The colour of Calgary’s recycling pile has turned a bit browner since the start of the pandemic, said Calgary’s recycling program manager.
But with holiday recycling, it might brighten up for a bit.
Sharon Howland, lead, program management with Calgary’s waste and recycling services, said that since the beginning of COVID-19, there has been a significant uptick in materials recycled all across the system.
“When you look at the recycling itself, if you go to the recycling facility, you do see a lot more of that shipping material, so it’s a lot of corrugated cardboard boxes,” Howland said, in a year-end interview with LiveWire Calgary.
“Which is, from a recycling perspective, it’s very easy to recycle and easy to turn into a new material. So that’s great.”
There’s been a big increase in shipping, due to online purchases either through portals like Amazon or local shops doing delivery or curbside service.
What’s changed, Howland said, is the amount of cushion material that they’re seeing. That’s like the air pillows or the bubble wrap. It can be recycled, as long as it’s prepared properly – in plastic bags with other bags.

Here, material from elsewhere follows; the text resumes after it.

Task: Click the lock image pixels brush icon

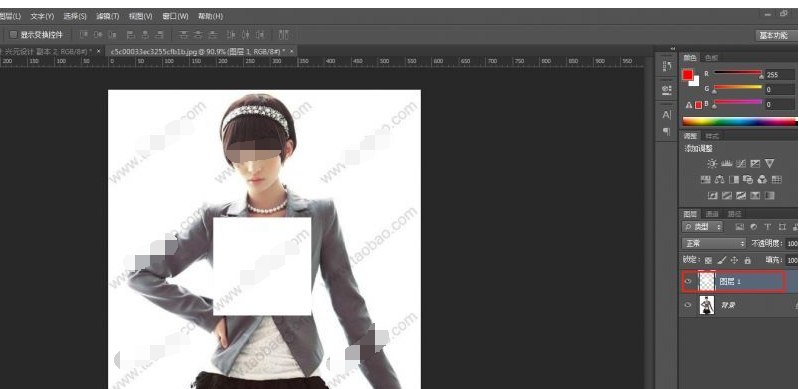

“It’s been very interesting to see kind of the color of the pile of recycling facility change to more of a brown,” Howland said.
Recycling over the holidays
You know that standard stuff like boxes, but what about the wrapping paper?
Wrapping paper can typically go in your blue bin, but not if it’s the plastic foil type. Howland said a good test is to try and tear it. If it rips like regular paper, it’s good to go. If you try to rip it and it stretches or crinkles, it can’t be recycled.
“That’s just garbage,” she said.
The type of packaging they’re seeing more often is cardboard mixed with molded plastic. It’s often found with children’s toys when the plastic provides a window for the cardboard packaging. You can find it in advent calendars as well, Howland said.
“We just ask that Calgarians separate the two of things,” she said.
“They’re both acceptable for recycling, but the machinery can’t separate them from each other.”
And while gift bags and the tissue are generally recyclable (minus the handles), Howland encouraged Calgarians to reuse those bags annually.
Howland also underscored the use of the green bin over the holidays. Howland said it’s there for your food scraps, paper plates, napkins, even muffin papers.
If you deep fry your turkey or cook up bacon for a holiday breakfast, the grease and fat can be composted as well.
Howland also said that bin pickups shouldn’t be affected this Christmas season because the statutory holidays fall on the weekend. But you can only fill your recycling bin. Don’t put recycling outside of it, Howland said.
What’s new for 2022
One of the big things they expect to see in recycling in 2022 is the implementation of a single-use plastics ban, Howland said.
Shortly after our conversation, the federal government rolled out its draft regulations for the 2022 ban.
Howland also expects Calgarians will be hearing more about the reduction side of things. Producing less waste will go a long way to reducing our climate impact, she said.
“I think making that connection is something that we’re going to hear more and more about in 2022,” Howland said.
Things like reusable containers will be more commonplace, or for gifts, use the gift bags.
“We’re even hearing more and more about is people giving memories, not garbage for Christmas,” Howland said.
“Giving the gift of experience; giving people their time instead of a physical good.”